A study carried out by the Enterprise Strategy Group (ESG), and the Information Systems Security Association (ISSA) professionals reveal that cybersecurity skills continue to deteriorate for the fourth year in a row. This situation has affected over 70% of organizations putting their operations at risk. The effects of the cybersecurity skills gap include an increase in workloads, inability to fill open job postings, and the inability of organizations to use cybersecurity tools effectively. The study, which has been ongoing for ten years, says there has been no progress in addressing the problem of demand and supply of cybersecurity professionals within the past four years. The study interviewed 327 cybersecurity professionals and ISSA members from North America (92%), Europe (4%), Asia (3%), and about 1% from Central and South America.
Key findings of the cybersecurity skills gap study
The study revealed that the lack of a well-defined career path for cybersecurity professionals was to blame for the cybersecurity skills gap. About 68% of the professionals interviewed did not have a defined career path. Additionally, historical solutions implemented to address the problem only made it worse.
The cybersecurity skills gap was also attributed to the need for hands-on experience for professionals to join the cybersecurity industry. However, gaining this experience required the workers to have cybersecurity jobs in the first place. This requirement barred new cybersecurity talent from succeeding in the industry. Consequently, when asked what was more important for their career development, 52% of respondents chose hand-on experience while 44% selected both experience and cybersecurity certification.
The research also attributed the cybersecurity skills gap to the number of years needed to gain proficiency. 39% of respondents said it took between 3 and 5 years to achieve competency, while 22% said the period was between 2 and 3 years. Close to a fifth (18%) of the respondents said it took more than five years.
Organizations are also to blame for the cybersecurity skills gap. The majority of the respondents (64%) said their organizations do not invest in cybersecurity professionals. Over a third (36%) said their organizations should provide “a bit more” cybersecurity training, while 29% believed their companies should provide “significantly more” training for their cybersecurity workforce. 28% said their organizations were not providing enough training for the non-technical staff.
A vast majority of respondents believed cybersecurity vendors should do “somewhat or a lot more” (68%), while 71% said the cybersecurity community should be doing the same.
Jon Oltsik, Senior Principal Analyst and ESG Fellow said the same issues of “shortage of skills, under-trained employees, and the stress and strain caused by a career in the cybersecurity field” were recurring every year. He said business executives needed to be more concerned about these problems, especially when cybercriminals were scaling their efforts in waging cyberattacks.

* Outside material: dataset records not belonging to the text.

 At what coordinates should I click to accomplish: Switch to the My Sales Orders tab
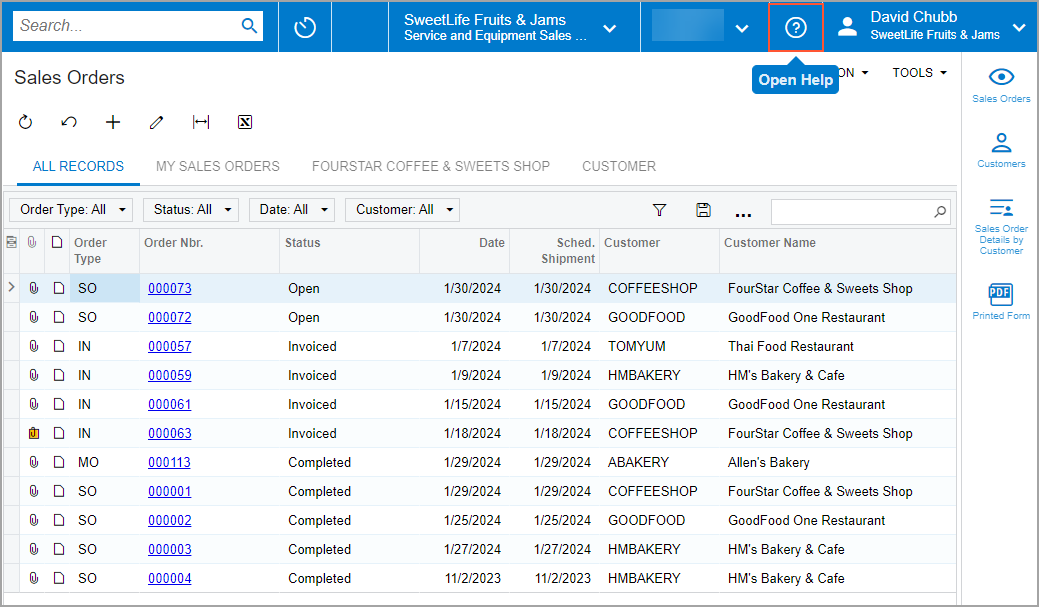[217, 166]
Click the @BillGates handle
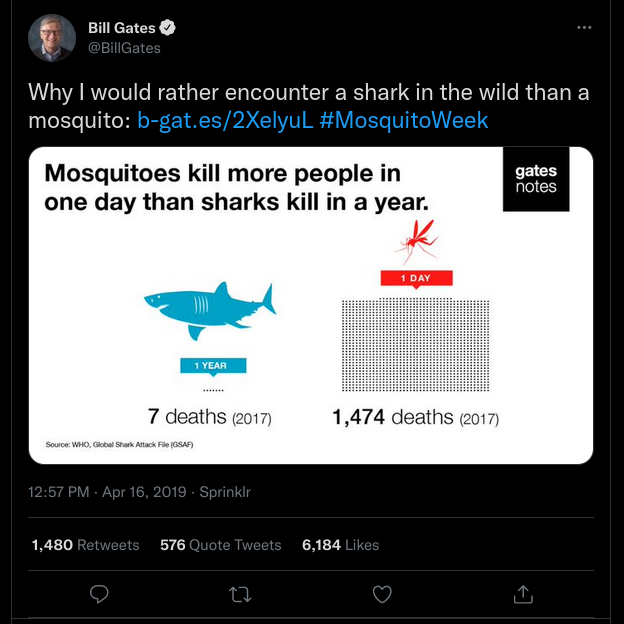Viewport: 624px width, 624px height. tap(124, 48)
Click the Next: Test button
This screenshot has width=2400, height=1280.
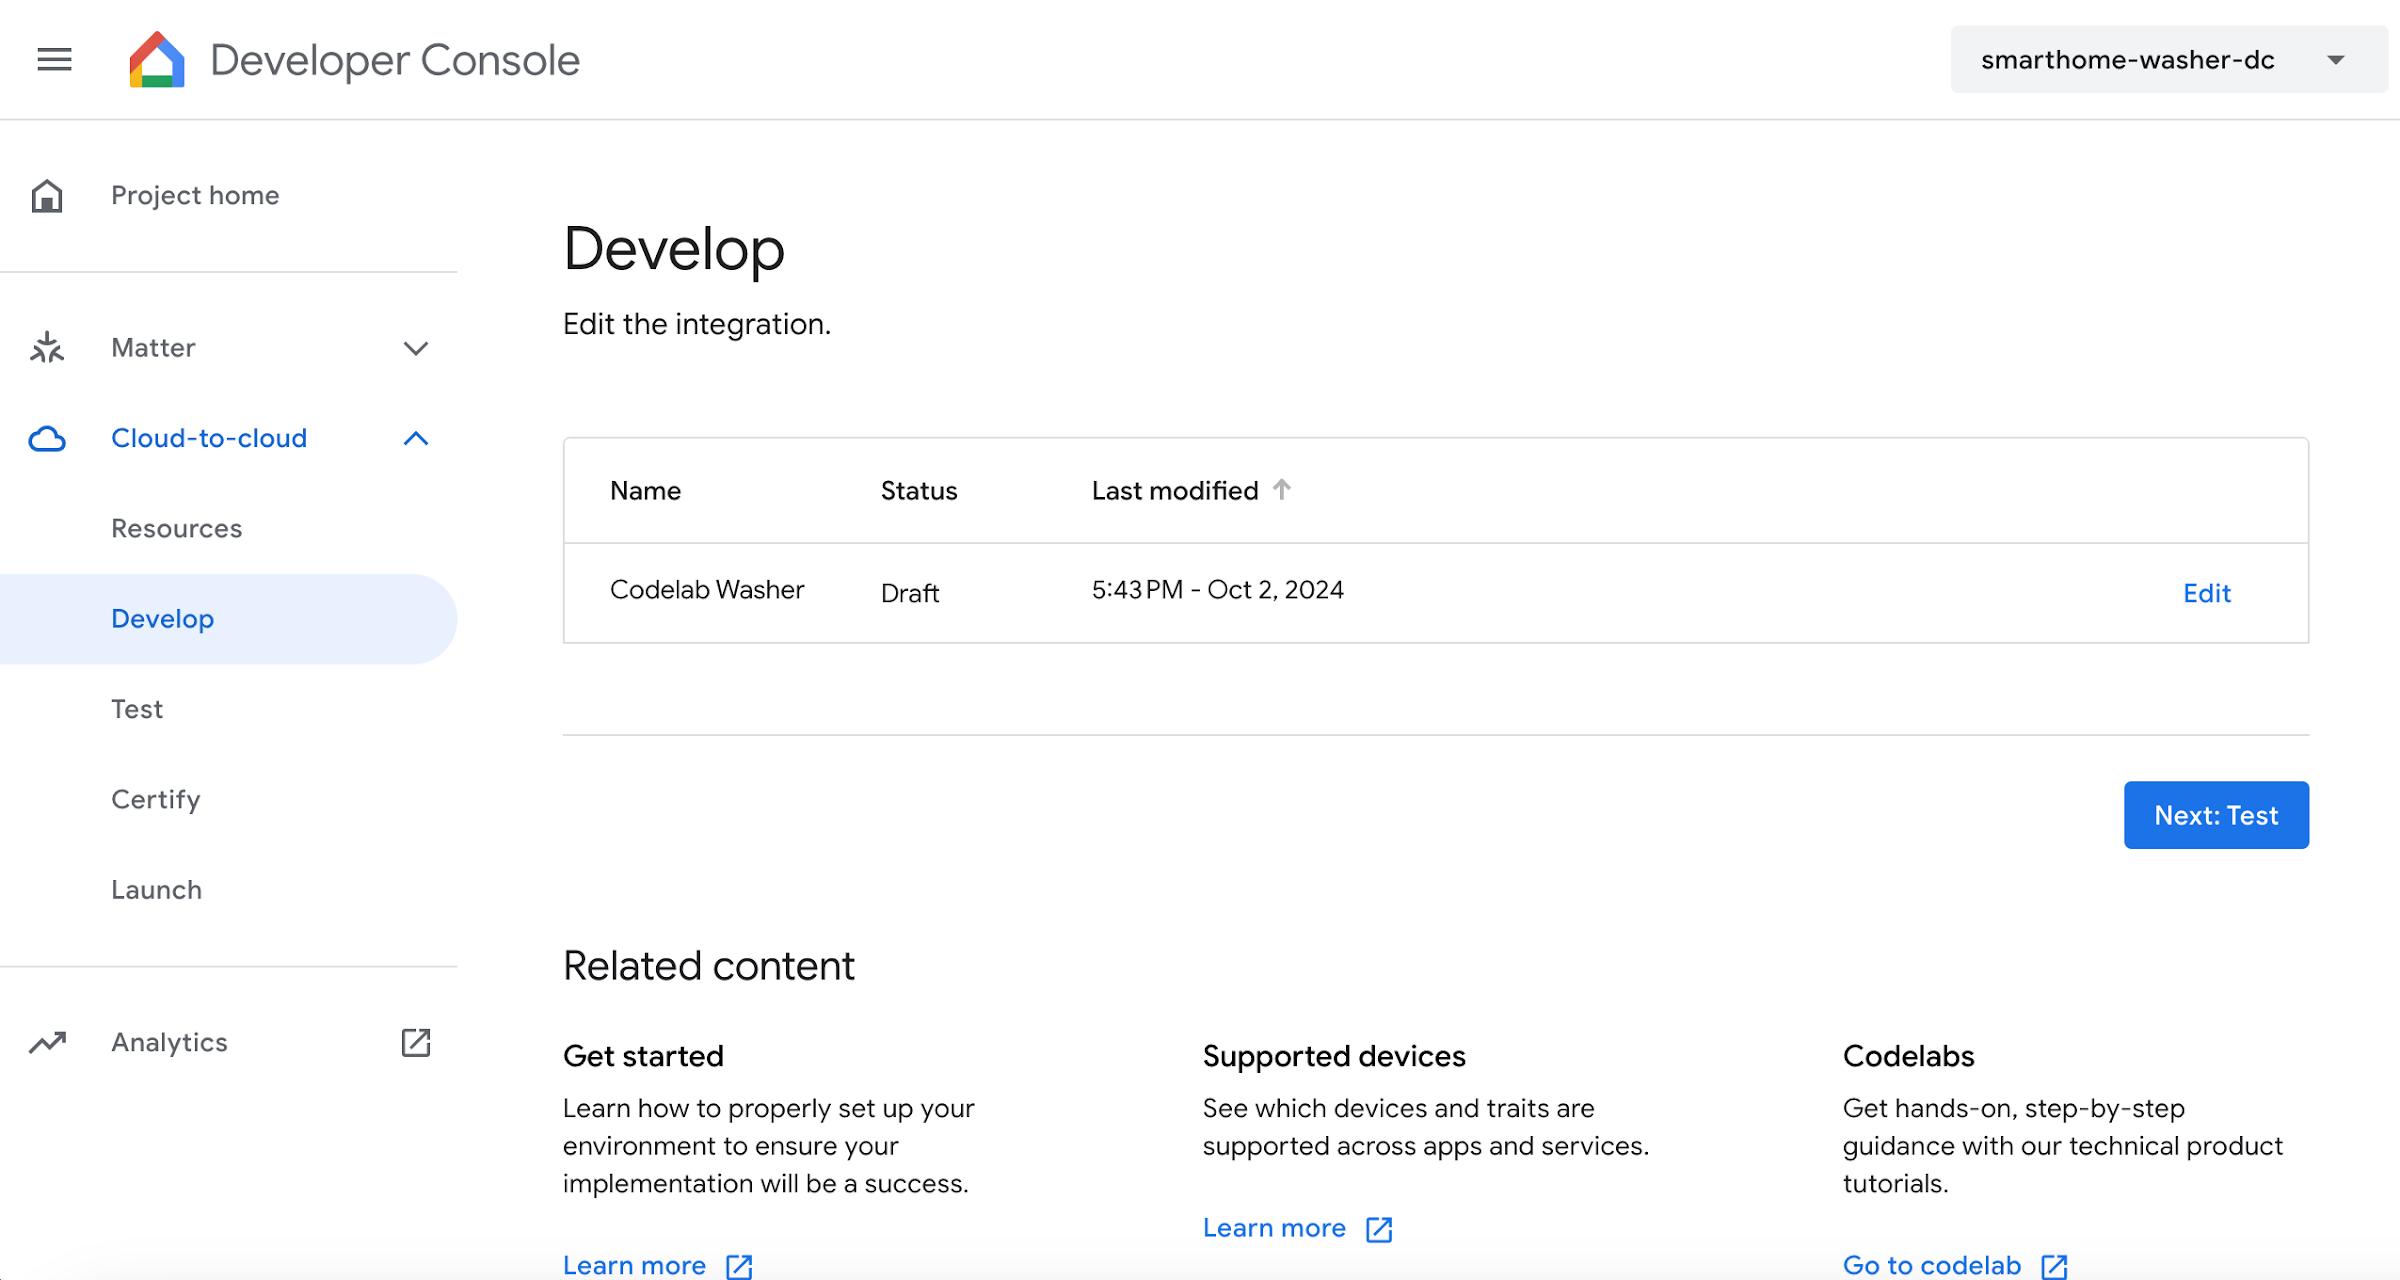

Oltsik believes the lack of enough cybersecurity professionals had significant impacts on cybersecurity teams by increasing their workload. The situation also causes hiring more entry-level workers instead of providing more training for seasoned professionals. The new hires take years to learn, are unable to improve their skill sets, and fail to achieve their full potential because of the lack of cybersecurity skills within the organizations. Consequently, organizations invest money without receiving a return on their investments.
Candy Alexander, Board President of ISSA International, said filling the pipeline with new people would not solve the cybersecurity skills gap. She said a holistic approach involving education, career development, planning, and mapping was necessary to address the cybersecurity skills shortage.
When asked why there has been no progress in addressing the problem for decades, Alexander says:
“When looking deeper into the data, it becomes clear that professionals are stating that they are not receiving the opportunities to keep up to date on their skills because workloads are so significant that there is no time left to learn. It is a catch 22 situation. It is also clear upon looking closely at the data that the problem goes beyond technology and should be addressed holistically as a business issue. For example, businesses are investing in technology to protect their data. They may or very well may not understand why or are able to make the connection. So, therefore it is a technology issue. But in reality, there needs to be better communication and insight to business as to why the investment of training is just as important to protect their environment as it is to invest in technology. It’s kind of like buying top of the line jet fighters but asking a commercial airline pilot to fly it. Sure, they can get it to take off, stay in the air, and land it. But, can they use the jet fighter to its fullest capability – and know the techniques from experience to use the jet to its fullest potential. The answer there would be no because the commercial airline pilot needs training. This only compounded with the fact that many CISOs come from the technical community. When you look at job descriptions – that is what business are looking for. But let’s face it, technologists don’t always articulate HOW their security strategy will support the organization’s strategy. We, as security leaders, need to be able to align our programs to directly support things like revenue generation, which is hard when security is seen as a cost center.”